**List of tasks**
1. Please return, copied exactly from the blog post, everything from "Apr 30, 2007" down to "fact, a moron.".
2. Decide whether each statement agrees with the blog post, answering yes or no and quoting the words from the blog post that settle it: (a) The writer picked the French poem for recitation out of love for Carmen. (b) The writer stayed up past four to finish the first term project. (c) The writer ate lunch on the day of the post.

** Opening Page text block **

Apr 30, 2007 16:26
Seriously. Words do not describe my state of moronicity. I am below a moron. I am an idiot. (Wait, was a moron below an idiot? I think it was idiot and then moron and the whatever the third one was, think it began with a D, ah well there's a reason they don't use the terms in clinical psychology anymore.) I am a stupid ass lazy person with stupid ass lazy ways that ought be stopped.
However, since I know me, they won't be. As I am, in fact, me. And therefore, am, in fact, a moron.
Whyso am I a moron, do you ask? Oh ho, young wee and naive, cock an ear my way and I shall tell you.
See, I am what we like to call, in polite circles, a procrastinator. Less polite circles would call me someone who has her head in her ass but still can't manage to get her shit together. I might resent that last a touch, but it is true that my shit all seems to be unfairly magnetized against itself, or my shit is oil and water, as regardless of what I do or attempt (which, being a lazy ass, isn't much), the shit, she fails to coalesce.
Bear this fact in mind here, as my story gets better.
I have two major classes and one one hour class this semester. In these classes, I have two term projects that were due recently (one in fact, was due today and will play a part in my sad, sorrid tale), as well as a couple of exams and even (le gasp) a recitation of a French poem. (I chose L'Amour Est Un Oseau Rebel because I love Carmen and because the whole song is basically if "you don't love me, I'll kill you" only with French opera. Seriously, I adore the music of Carmen.) And was I prepared for any of these? HA! It is but to laugh.
Oh, no. I was not ready. I spent two nights up past three last week to finish my first term project (the results of which can be seen an entry or two back), and I was up past four today to finish the other. I have never before had that literal you look at the clock and it's 4:19 and then blink and look back and suddenly it's 6:03 and time to get up (to finish the term paper, as it hadn't -quite- been completed at four). It's a rather disconcerting notion.
And thus, I now drag my feet and find very little energy to do much of anything, here, some twelve hours after I originally fell asleep today. I did have a cuppa two of coffee and a Bawls, but I'm rather nervous that much more caffeine will mess with me a bit much, especially being that I somehow neglected to eat lunch today. Plus I want to save my other Bawls for an emergency. I may cave though and go for the extra Rockstar that I put aside.
But exhaustion aside (and seriously, why I ever, ever thought I could pull of all nighters like I did back in high school I shall never know, especially as when I was in high school I would celebrate all nighters by going for a laydown as soon as school got out at quarter past three and would have a nice long nap, an option that is, I ruefully state, not available to me at the moment. For reasons mysterious. I'm sure my boss would disapprove though.) there is one other, terrible and sad little detail to add to my tale of woe.

** Closing Page text block **
** Opening Extracted information block **

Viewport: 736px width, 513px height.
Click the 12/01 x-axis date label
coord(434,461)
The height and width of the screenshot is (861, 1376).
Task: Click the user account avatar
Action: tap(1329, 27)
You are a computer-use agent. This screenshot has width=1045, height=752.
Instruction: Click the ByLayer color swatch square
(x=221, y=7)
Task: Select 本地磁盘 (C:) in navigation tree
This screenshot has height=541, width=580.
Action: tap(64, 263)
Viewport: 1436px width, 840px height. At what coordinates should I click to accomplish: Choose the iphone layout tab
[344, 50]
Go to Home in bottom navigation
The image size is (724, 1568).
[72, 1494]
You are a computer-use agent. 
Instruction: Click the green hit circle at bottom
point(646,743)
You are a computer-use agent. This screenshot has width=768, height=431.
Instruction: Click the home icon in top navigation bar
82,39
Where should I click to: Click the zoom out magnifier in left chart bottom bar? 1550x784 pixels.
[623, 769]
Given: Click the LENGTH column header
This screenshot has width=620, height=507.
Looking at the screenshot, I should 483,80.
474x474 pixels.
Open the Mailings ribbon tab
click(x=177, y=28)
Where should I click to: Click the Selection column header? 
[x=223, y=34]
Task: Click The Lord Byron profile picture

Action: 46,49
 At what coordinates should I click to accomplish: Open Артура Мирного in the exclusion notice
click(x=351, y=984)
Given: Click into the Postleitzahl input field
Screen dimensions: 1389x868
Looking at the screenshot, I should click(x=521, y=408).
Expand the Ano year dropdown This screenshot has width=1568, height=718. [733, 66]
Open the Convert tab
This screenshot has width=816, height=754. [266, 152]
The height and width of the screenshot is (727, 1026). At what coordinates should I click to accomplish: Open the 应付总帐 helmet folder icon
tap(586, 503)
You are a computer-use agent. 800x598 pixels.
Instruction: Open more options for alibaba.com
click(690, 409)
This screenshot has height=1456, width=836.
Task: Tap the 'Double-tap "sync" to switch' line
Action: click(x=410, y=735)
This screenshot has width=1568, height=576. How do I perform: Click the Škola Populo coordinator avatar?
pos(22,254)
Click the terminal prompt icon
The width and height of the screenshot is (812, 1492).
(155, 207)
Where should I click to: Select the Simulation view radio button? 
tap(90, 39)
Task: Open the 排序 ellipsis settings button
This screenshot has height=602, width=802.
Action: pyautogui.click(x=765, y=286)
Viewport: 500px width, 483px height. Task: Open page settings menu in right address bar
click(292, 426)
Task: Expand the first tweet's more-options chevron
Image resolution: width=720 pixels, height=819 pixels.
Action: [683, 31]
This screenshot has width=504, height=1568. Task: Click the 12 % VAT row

** Closing Extracted information block **

**Answers by task**
1.
Apr 30, 2007 16:26
Seriously. Words do not describe my state of moronicity. I am below a moron. I am an idiot. (Wait, was a moron below an idiot? I think it was idiot and then moron and the whatever the third one was, think it began with a D, ah well there's a reason they don't use the terms in clinical psychology anymore.) I am a stupid ass lazy person with stupid ass lazy ways that ought be stopped.
However, since I know me, they won't be. As I am, in fact, me. And therefore, am, in fact, a moron.

2.
(a) Yes: "I chose L'Amour Est Un Oseau Rebel because I love Carmen"
(b) No: "I spent two nights up past three last week to finish my first term project"
(c) No: "I somehow neglected to eat lunch today"